At peripheral health post level it is important that some form of triage system is in place. The word
TRIAGE comes from the French verb to sort and it is the process of rapidly screening sick patients
when they arrive at any health facility. These patients should be prioritized at all stages of management
from the initial assessment, to admission, investigation and treatment. Health centers and hospitals will
diagnose and treat severe malaria, Health centers shall refer all cases of severe malaria which cant be
treated at that level. The recommended drug treatment for severe malaria is IV or IM Artesunate.
Alternatives are IV Quinine and IM Artemether. Health posts will diagnose, give pre-referral treatment
to suspected SCM patients and speedily refer them to the appropriate Health Centres or Hospitals.
Pre-referral Treatment
The risk of death from severe malaria is greatest in the first 24 hrs, it is recommended that patients be
treated with the first dose of one of the recommended treatments before referral. At health post level,
the preferred pre-referral treatment is rectal artesunate. Artemether IM, Quinine IM are alternatives
and will be available for pre-referral treatment.
14
4 PARASITOLOGICAL DIAGNOSIS OF MALARIA USING MICROSCOPY
Microscopy is the science of investigating small objects using a microscope. It has an essential role for
the diagnosis and management of many infectious diseases such as malaria, tuberculosis, intestinal
parasites, etc. through examination of clinical specimen.
4.1 Care and Handling of Microscope
Good working knowledge and proper care of the microscope are critical to good diagnostic work. There
are only a few absolute rules to observe in caring for the microscopes you will use. Taken care of, these
instruments will last many decades and continue to work well. Please report any malfunctions
immediately.
1. Always use two hands to carry the microscope - one on the arm and one under the base.
Never carry the microscope upside down, for the ocular can and will fall out.
2. Never expose it to sharp knocks, vibrations, moisture, dust or direct sunlight.
3. Use lens paper to clean all lenses before and after using the oil immersion lens. Other
papers are too impure and will scratch the optical coating on the lenses. Also, do not use
any liquids when cleaning the lenses use lens paper only!
4. Always use the proper focusing technique to avoid ramming the objective lens into a slide -
this can break the objective lens and/or ruin an expensive slide.
5. Always turn off the light when not in use.

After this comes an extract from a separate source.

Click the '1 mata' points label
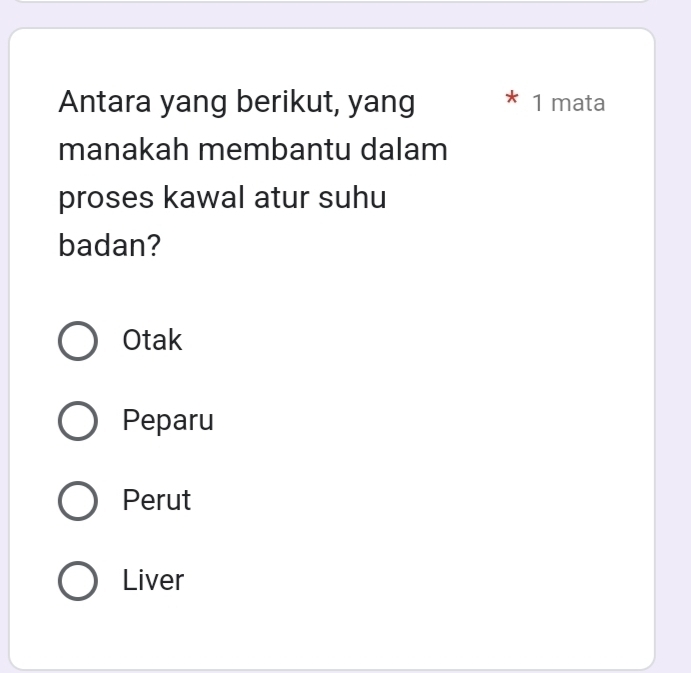Screen dimensions: 691x673 (568, 103)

6. Always carefully place the wire out of harms way. Wires looped in the leg spaces invite a
major microscope disaster. Try sliding the wire down through the drawer handles beside
your bench space.
7. Always replace the cover on the microscope when you put it away
4.1.1 Microscope maintenance and storage conditions
Never attempt to disassemble any part of the microscope for repair. If there is any problem with the
microscope, contact the microscope companys technical support unit or thier local agents, or consult
with a qualified technician, around.
Humidity causes fungal growth on the surface of lenses and prisms. This can cause cloudiness of the view
field and rusting of metal parts of the microscope. To protect the microscope from fungus, always keep
the glass surface as clean as possible and free of dirt and fingerprints. Reduce the growth of fungus by
continuously using an air conditioner to lower humidity. The use of air-conditioning in the daytime only
will lead to condensation on the microscope once it is turned off, again favoring growth of fungus.

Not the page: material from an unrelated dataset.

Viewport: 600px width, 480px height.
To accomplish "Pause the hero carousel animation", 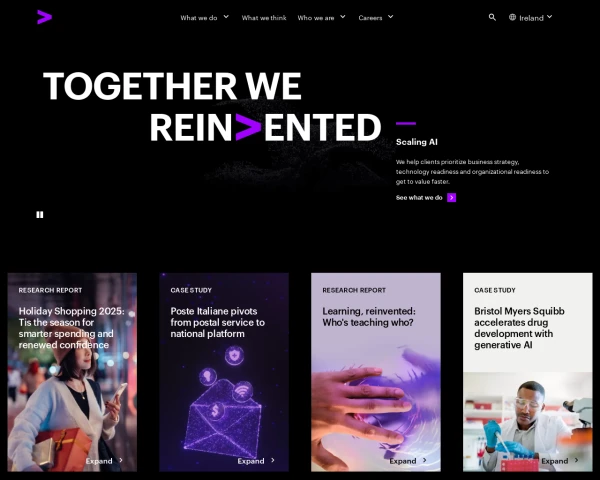I will point(40,215).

Alternatively, drying the microscope within a temperature-controlled cabinet, silica gel (desiccant), or
anti-mold strips may be useful.
Cabinet Box (for humidity and temperature control) (see Figure 11.2)
Store a microscope in a cabinet box with air inlets and outlets for air circulation and a 20-watt bulb for
keeping a dry, stable environment.
15
FIGURE 3 CABINET BOX
Silica Gel
Place dry blue silica gel (about 250 g) in a shallow plate and place it in the bottom of the sealed
microscope box. Silica gel is blue when it is dry, but turns pinkish when it becomes wet. As soon as the
silica gel becomes pink, replace it. Alternatively, heat the gel in crucibles until I the absorbed water
evaporates & turns blue again before using it.
4.1.2 Maintenance of the microscope
Replacing the Microscope Bulb
Unplug the microscope from the power source
Find the location of the bulb
Follow manufacturers instructions to remove the bulb
Use tissue paper or an appropriate device to remove the bulb from the microscope
Check the model number on the bulb to ensure the use of a correct replacement bulb
Replace the bulb by holding it with lens paper or an appropriate device
NB: Never touch the bulb with your fingers.
Microscope Repair
Never disassemble the microscope
- Optics: eyepieces and objectives
- Mechanics: stage and focus adjustments
Repair of these items requires a service engineer
Khler Adjustment
August Khler invented the procedure for optimum illumination of an object in a light microscope.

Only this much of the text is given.